At a conference where I spoke this week, the question came up again: “Why would you call yourself a ‘gay Christian’?” Others have posted about this—I’m thinking of Joshua Gonnerman and Melinda Selmys and Eve Tushnet—but I never have, so here’s my brief take on the question.
First, what’s behind the question? One of my interlocutors this week suggested that a parallel case would be if someone were to label himself an “adulterous Christian” or a “stealing Christian.” Those terms are self-evidently problematic in that they make sinful behaviors part of an identity description for believers, and therefore gay Christians should find their chosen label equally problematic. My response to this is that those are not, in fact, parallel cases. “Gay” in current parlance doesn’t necessarily refer to sexual behavior; it can just as easily refer to one’s sexual orientation and say nothing, one way or the other, about how one is choosing to express that orientation. So, whereas “stealing Christian” certainly denotes the behavior of stealing, “gay Christian” may simply refer to the erotic inclinations of the Christian who claims that identity and leave open the question of whether he or she is sexually active with members of his or her own sex.
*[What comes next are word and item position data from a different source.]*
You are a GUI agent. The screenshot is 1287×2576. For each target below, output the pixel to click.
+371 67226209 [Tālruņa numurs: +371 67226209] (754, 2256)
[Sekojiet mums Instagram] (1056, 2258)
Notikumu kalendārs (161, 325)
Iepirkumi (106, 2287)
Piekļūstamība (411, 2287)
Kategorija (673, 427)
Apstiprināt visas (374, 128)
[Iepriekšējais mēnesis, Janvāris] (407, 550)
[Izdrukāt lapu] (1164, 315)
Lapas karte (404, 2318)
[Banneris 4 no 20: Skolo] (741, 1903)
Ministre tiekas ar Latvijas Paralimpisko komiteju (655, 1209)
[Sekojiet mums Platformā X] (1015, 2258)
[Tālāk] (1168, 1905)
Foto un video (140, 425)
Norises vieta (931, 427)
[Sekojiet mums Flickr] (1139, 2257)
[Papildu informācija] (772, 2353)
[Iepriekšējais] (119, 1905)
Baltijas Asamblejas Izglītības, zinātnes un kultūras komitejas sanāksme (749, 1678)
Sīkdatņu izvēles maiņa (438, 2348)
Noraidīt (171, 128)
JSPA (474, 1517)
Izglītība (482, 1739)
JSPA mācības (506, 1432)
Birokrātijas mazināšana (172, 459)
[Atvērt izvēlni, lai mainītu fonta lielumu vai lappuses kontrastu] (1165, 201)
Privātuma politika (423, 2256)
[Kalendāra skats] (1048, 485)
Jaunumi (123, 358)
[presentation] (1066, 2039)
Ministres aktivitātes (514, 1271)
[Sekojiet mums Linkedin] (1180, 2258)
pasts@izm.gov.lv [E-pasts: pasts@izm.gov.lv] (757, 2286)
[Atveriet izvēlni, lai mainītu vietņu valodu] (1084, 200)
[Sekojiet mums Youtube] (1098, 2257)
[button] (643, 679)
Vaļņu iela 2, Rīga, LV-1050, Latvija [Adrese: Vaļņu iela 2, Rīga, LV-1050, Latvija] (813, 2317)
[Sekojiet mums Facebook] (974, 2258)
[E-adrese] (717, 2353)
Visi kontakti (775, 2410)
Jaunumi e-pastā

This is why, by the way, I rarely use the phrase “gay Christian” without adding another adjective: “celibate.” To call myself a “celibate gay Christian” specifies both my sexual orientation and the way I’m choosing to live it out. (More on that in a moment.)
But I take it there’s a second, deeper question lurking under the “Why do you call yourself a ‘gay Christian’?” question, and it’s this: “By using the label ‘gay’ for yourself, aren’t you simply accepting that same-sex attraction is an unalterable part of your personality and thereby giving up on the possibility of healing and change?”
At least two things strike me as important to say in response to this. First, the best scientific study we have of sexual orientation change efforts urges caution in holding out the possibility of “change” to any and all gay Christians (see Warren Throckmorton’s comments on the Jones/Yarhouse study’s already circumspect conclusions). Reflecting on the results of this study, Joshua Gonnerman concludes:
We need not absolutely reject orientation change. But it is frequently presented as a strong hope, an ideal to be striven towards, with good chances of success. For a person who is deeply struggling with her sexuality, who desperately wants, as many people do, and as I once did, not to be gay, the ready offer of orientation change can become an object of fixation, even an idol in which all of one’s hope is placed…
Too often, I have seen people who placed their hope in orientation change in this way come crashing down when they realized it wasn’t working. On a psychological level, it can lead to depression, to self-loathing, to suicidal tendencies. The message that the absence of successful change makes one a lesser Christian or some kind of failure is always present, either explicitly or implicitly.
This brings me to a second response to the question, “Have you given up hope?” On the contrary, calling oneself a “celibate gay Christian” may be a way of expressing, not giving up, hope—but expressing it in a way that doesn’t link that hope to orientation change. Claiming the label “celibate gay Christian” means, for me, recognizing my homosexual orientation as a kind of “thorn in the flesh.” When the apostle Paul used that phrase in his correspondence with the Corinthian church, he made clear that his “thorn” was indeed an unwelcome source of pain (2 Corinthians 12:7). But he also made clear that it had become the very occasion for his experience of the power of the risen Christ and, therefore, a paradoxical site of grace (2 Corinthians 12:8). Paul, I think, would have had no qualms about labeling himself a “thorn-pricked Christian”—not because he recognized his thorn as a good thing, in and of itself, but because it had become for him the means by which he encountered the power of Christ. Likewise, living with an unchanged homosexual orientation may be for many of us the means by which we discover new depths of grace, as well as new vocations of service to others.
Commenting on 1 Corinthians 6:9-11 and the homosexual partnerships that some of Paul’s readers had been involved in prior to their baptism, J. I. Packer writes about Paul’s gospel:
With some of the Corinthian Christians, Paul was celebrating the moral empowering of the Holy Spirit in heterosexual terms; with others of the Corinthians, today’s homosexuals are called to prove, live out, and celebrate the moral empowering of the Holy Spirit in homosexual terms.
Finding the moral empowering—and the grace and consolation—of the Holy Spirit “in homosexual terms” is, it seems to me, what leads many of us to label ourselves “celibate gay Christians.”